It’s interesting that very few apologists for the previous regime repeat the mantra of some years ago, that bullish sentiment in the KSE – at the time the best performing Asian market – is an adequate indicator of economic growth. Yet even if today’s ground reality betrays a hollowness in the assertion, there is usually some level of coupling between national income trajectory and stock market mechanism. But ours is a strange story. The economy is near collapse, deficits are out of control, tax revenue is minimal and export earnings are dropping due to crippling energy shortage, yet the KSE is on steroids, breaching barrier after barrier with some technical analysts even predicting a rise all the way to 18,000. Are they really in their right minds?
Best not get ahead of ourselves. True, the market has displayed tremendous, unexpected resilience. And while the latest surge owes to a multiplication of factors like bid in the international commodities market, rising regional cement demand, improving Pak-US ties, etc, the point might not be far when all-round euphoria actually becomes a precursor to collapse. It’s somewhat like the old real-estate-bubble warning – take profits and exit when everyone including the taxi driver tells you to buy property. In the stock market, it’s a good idea to leave when stocks with fundamentally no life start testing upper limits in day trading.
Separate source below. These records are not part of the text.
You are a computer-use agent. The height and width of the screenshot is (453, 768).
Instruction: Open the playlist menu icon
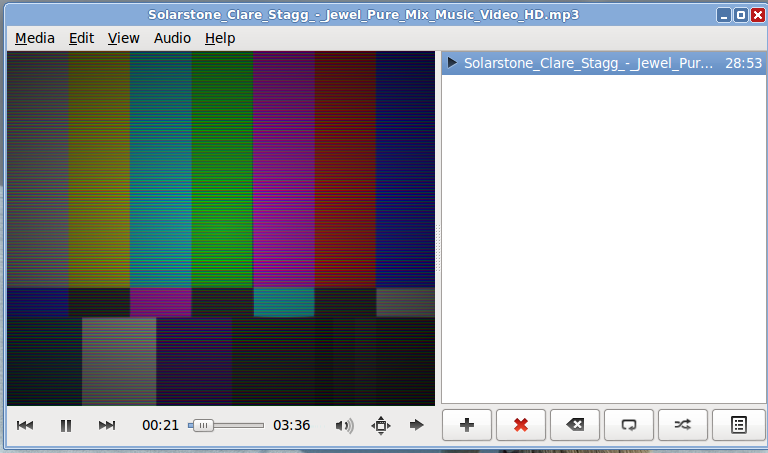738,425
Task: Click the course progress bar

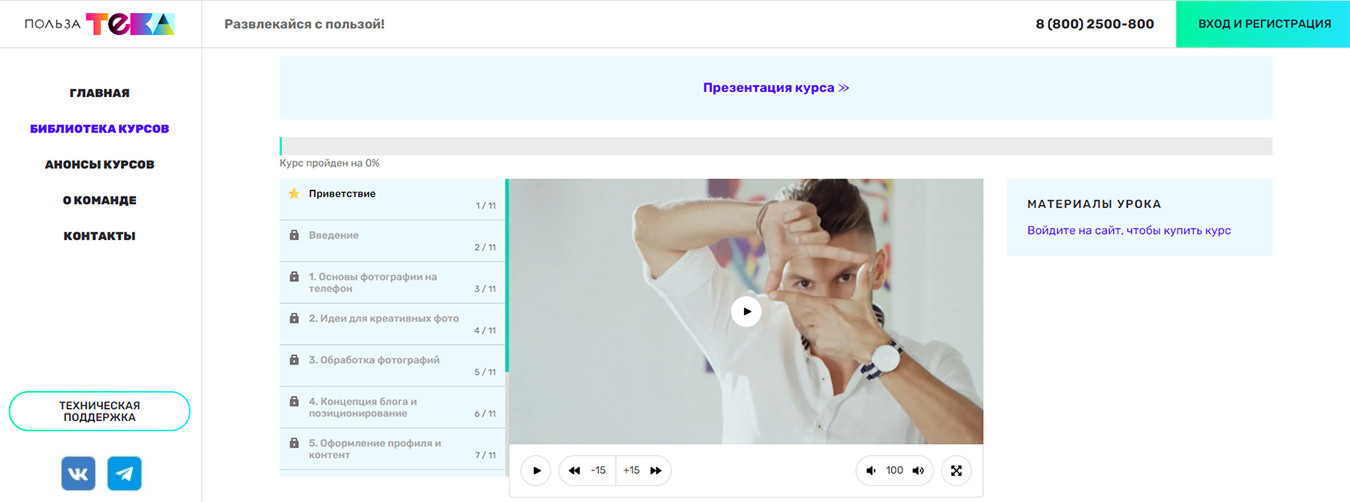Action: (x=775, y=146)
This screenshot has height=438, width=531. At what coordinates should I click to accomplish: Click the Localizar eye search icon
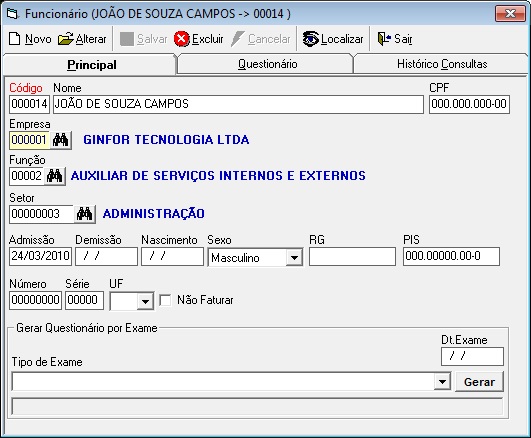[311, 39]
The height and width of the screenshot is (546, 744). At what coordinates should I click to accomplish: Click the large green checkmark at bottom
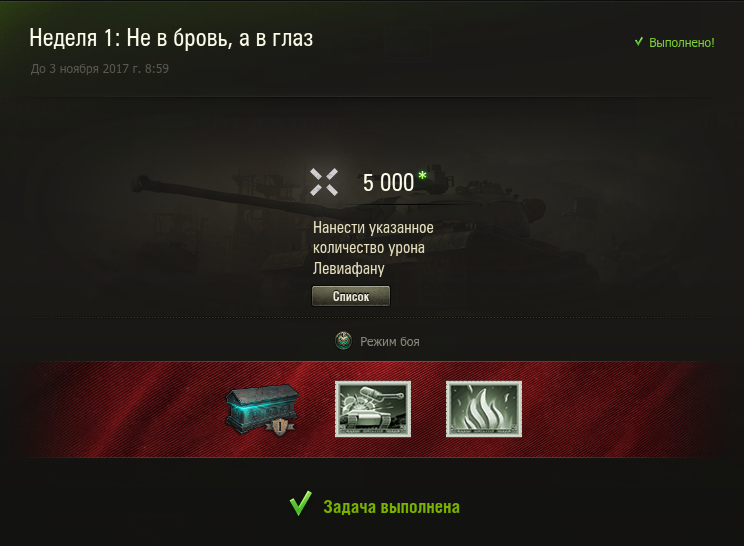(301, 503)
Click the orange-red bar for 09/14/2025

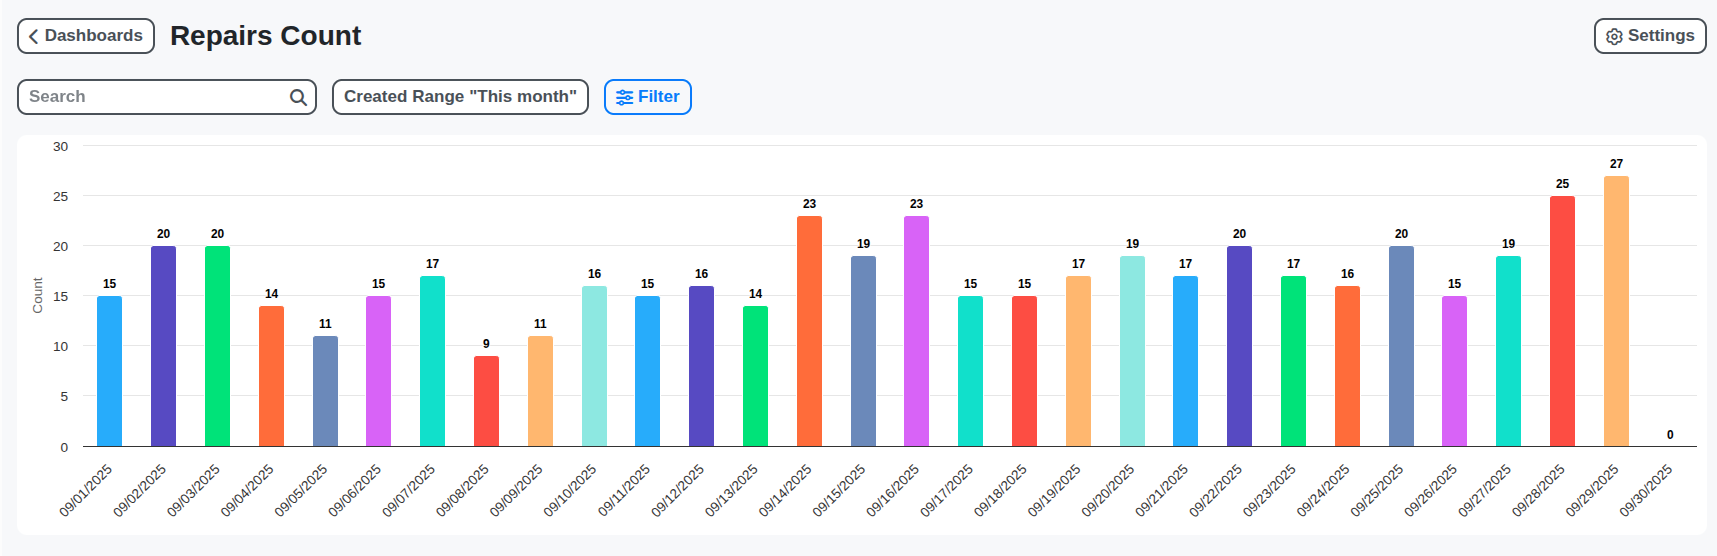[809, 331]
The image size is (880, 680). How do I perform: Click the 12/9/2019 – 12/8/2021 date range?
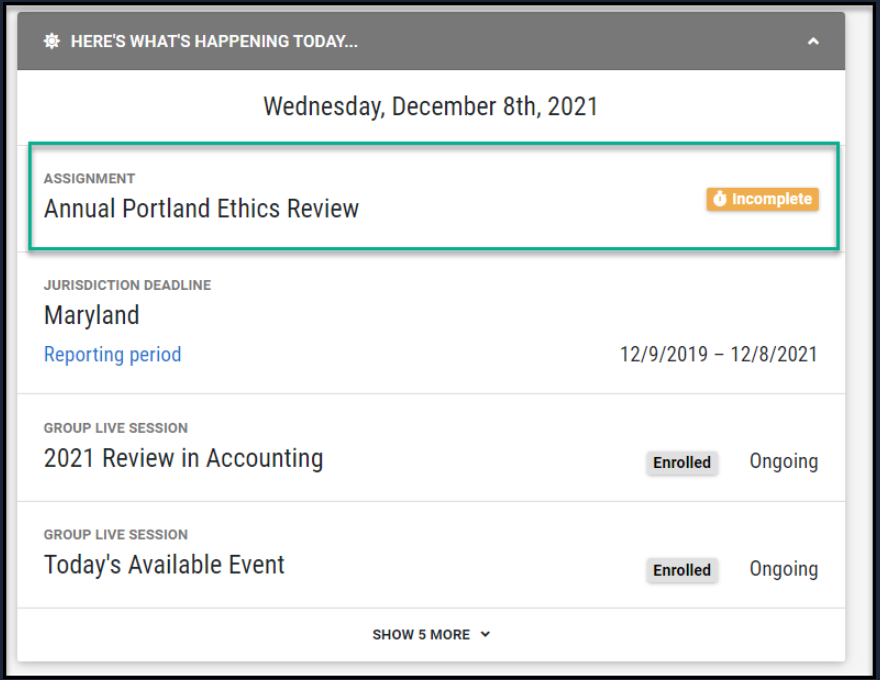tap(718, 354)
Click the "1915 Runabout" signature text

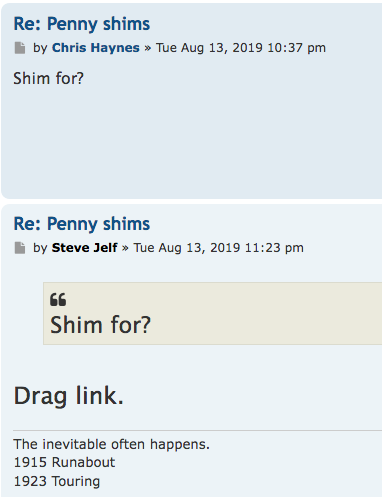(64, 462)
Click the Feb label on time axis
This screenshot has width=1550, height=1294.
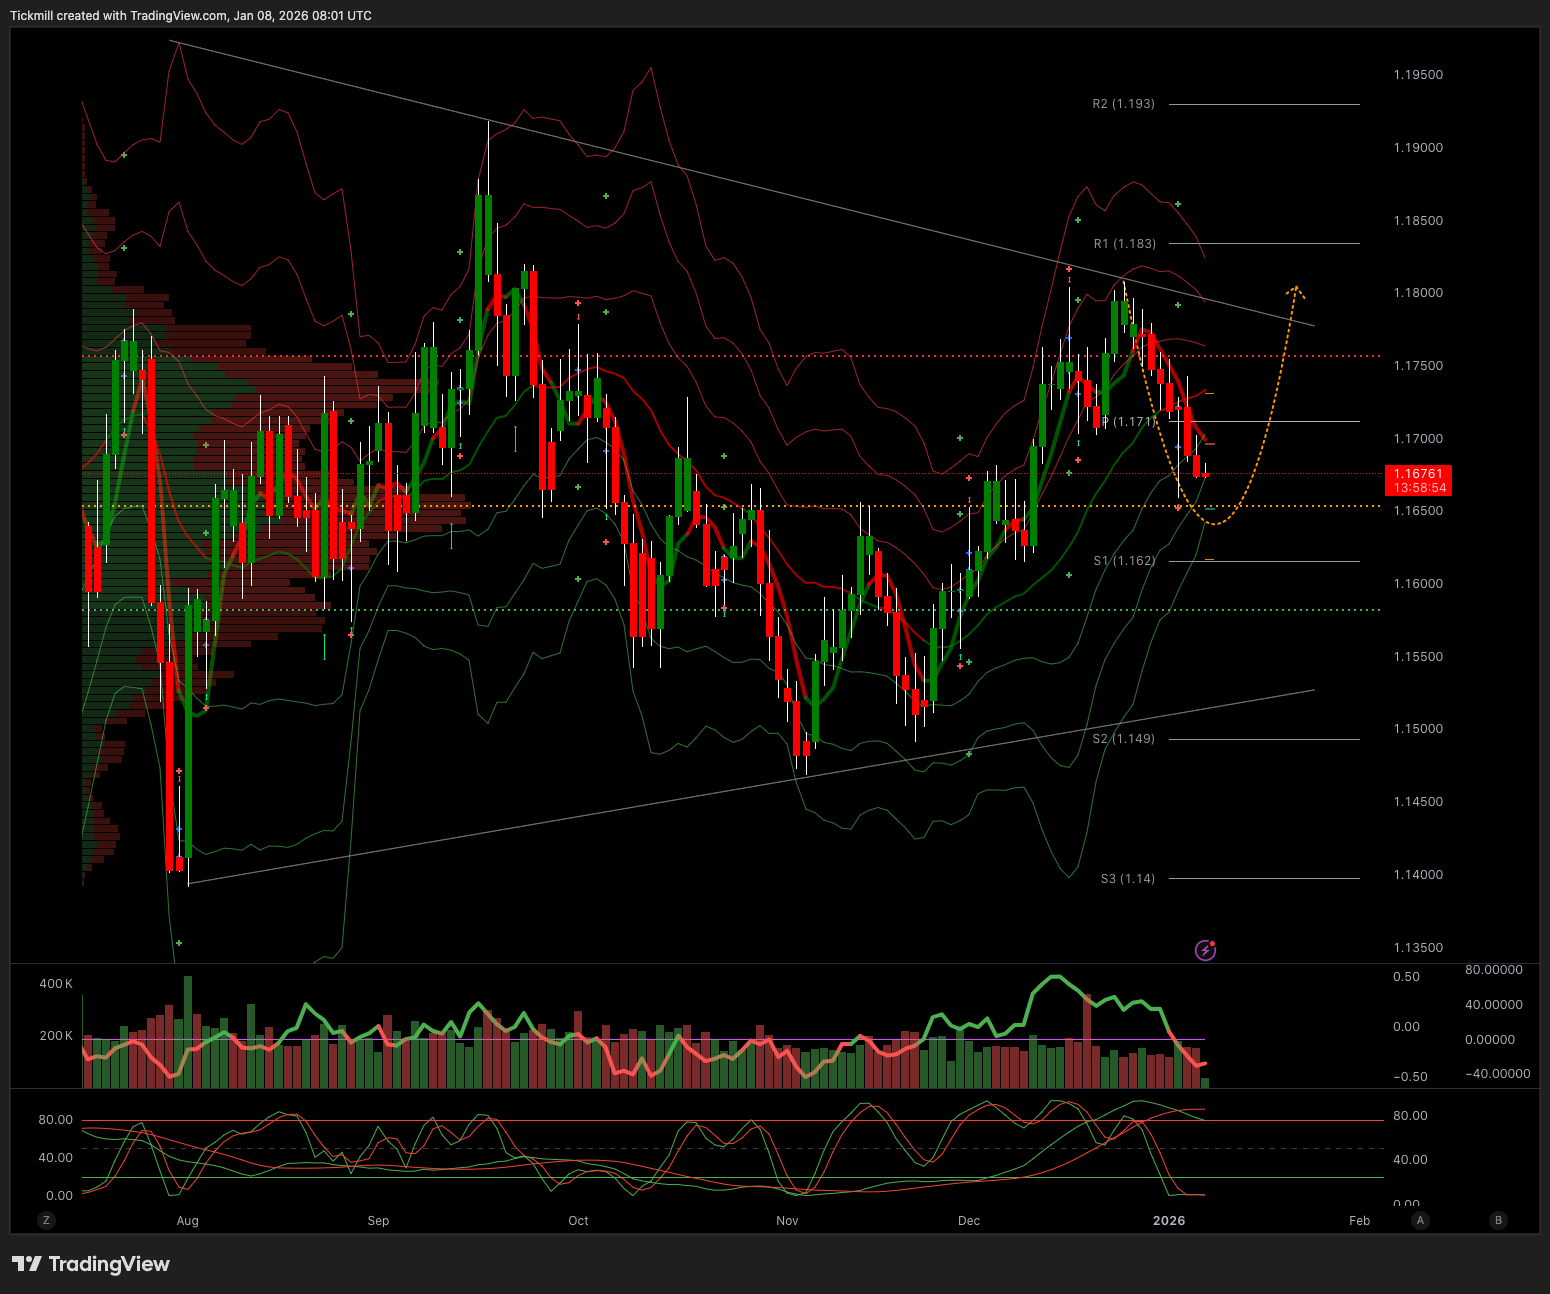(1359, 1221)
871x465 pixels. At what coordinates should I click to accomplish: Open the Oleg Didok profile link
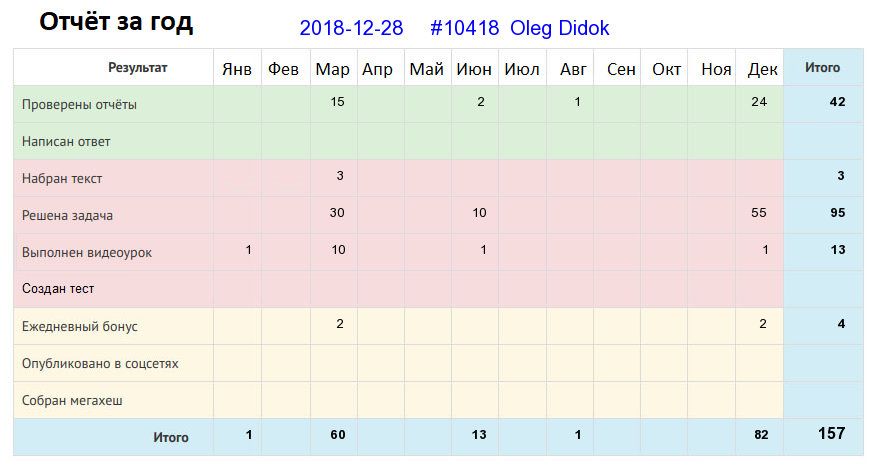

And that, unfortunately, has begun. Perhaps now, or soon enough, is just the right time for market regulators to make sure a re-run of the ’05 and ’06 collapses is not in the offing. It’d be a shame if the recent roller coaster turns out just another despicable, deliberate act of manipulation, of bad guys entering, bidding up the market, inviting all and sundry, and leaving after whitening a lot of black money. A lot of middle class wannabes have been burnt this way before. It should not happen again.